Kelly, C. B.-I am of opinion that this action cannot be maintained, and that our judgment must be for the defendants. I say so with regret, because if the defendants, at the time of signing judgment, were aware that their claim had been reduced by payment to a sum less than 201., the act of signing judgment for the original amount of their debt, without giving credit for the payment, was altogether unjustifiable.

But we must decide the question whether this judgment, which in contemplation of law is the act of the Court, is not an estoppel, and an insuperable bar to this action. I am of opinion that it is. In ancient language, a judgment is, as between the parties, “ an evidence of uncontrollable verity,” and it is not competent for either of them to aver against it.
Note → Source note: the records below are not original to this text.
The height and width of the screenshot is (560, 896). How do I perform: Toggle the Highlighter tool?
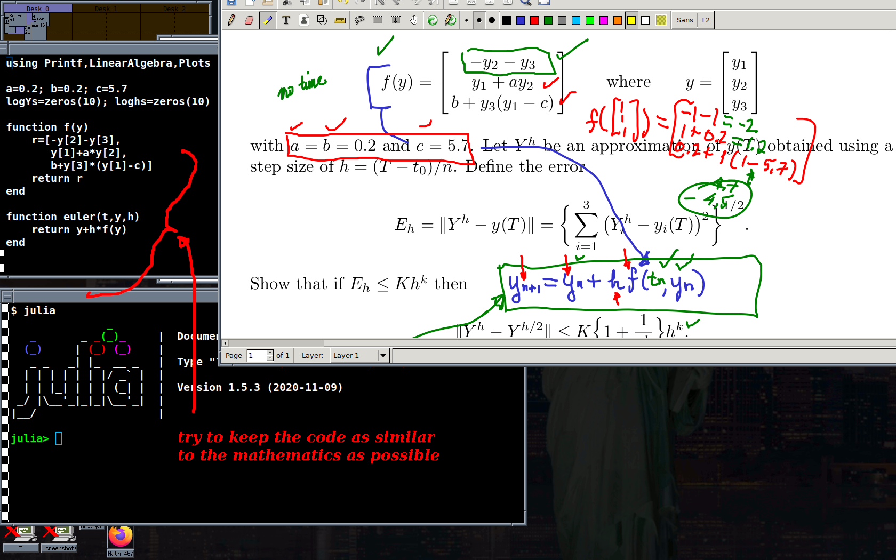268,20
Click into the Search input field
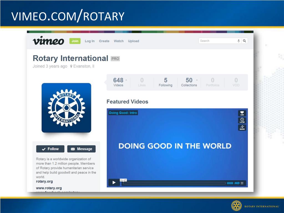 coord(217,41)
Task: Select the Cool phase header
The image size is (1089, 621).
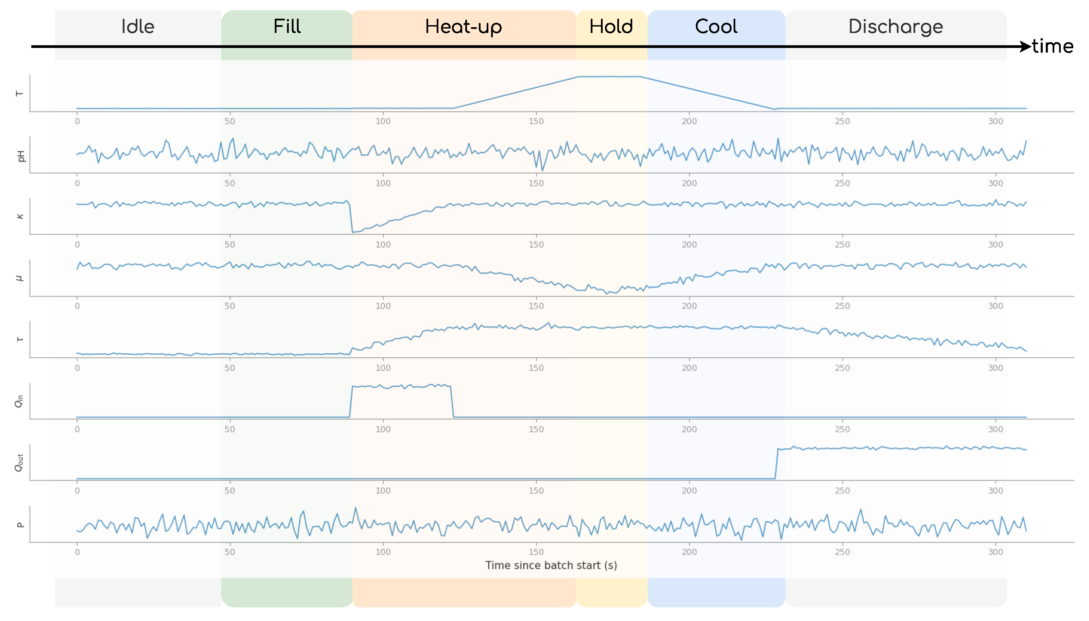Action: (x=716, y=26)
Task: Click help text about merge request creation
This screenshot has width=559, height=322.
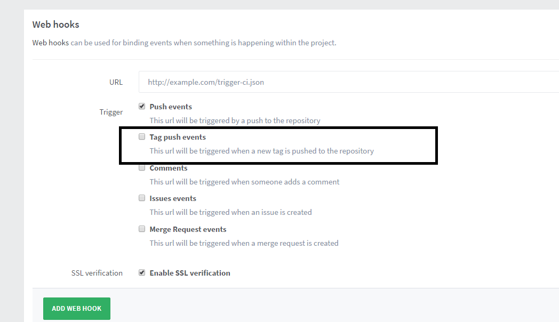Action: pos(244,243)
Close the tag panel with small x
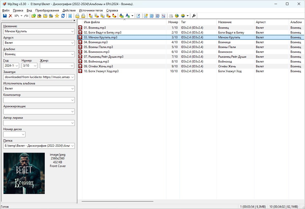 (x=74, y=21)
The facts are these :- The now defendants brought an action against the now plaintiff for 281. The plaintiff, before appearance, paid 101. on account, but took no further step. The now defendants then signed judyment, not for the sum really due, but for the original debt of 281., and took the now plaintiff in execution for that amount. He then brings this action against the now defendants for maliciously, and without reasonable or probable cause, signing the judgment for 281. I am of opinion that the action is not maintainable, upon this simple principle, that whilst the judgment stands it cannot be contradicted, nor any averment made that the debt due at the time the judgment was signed was not 281., but a less sum.

(a) 10 Q. B. 152. 170.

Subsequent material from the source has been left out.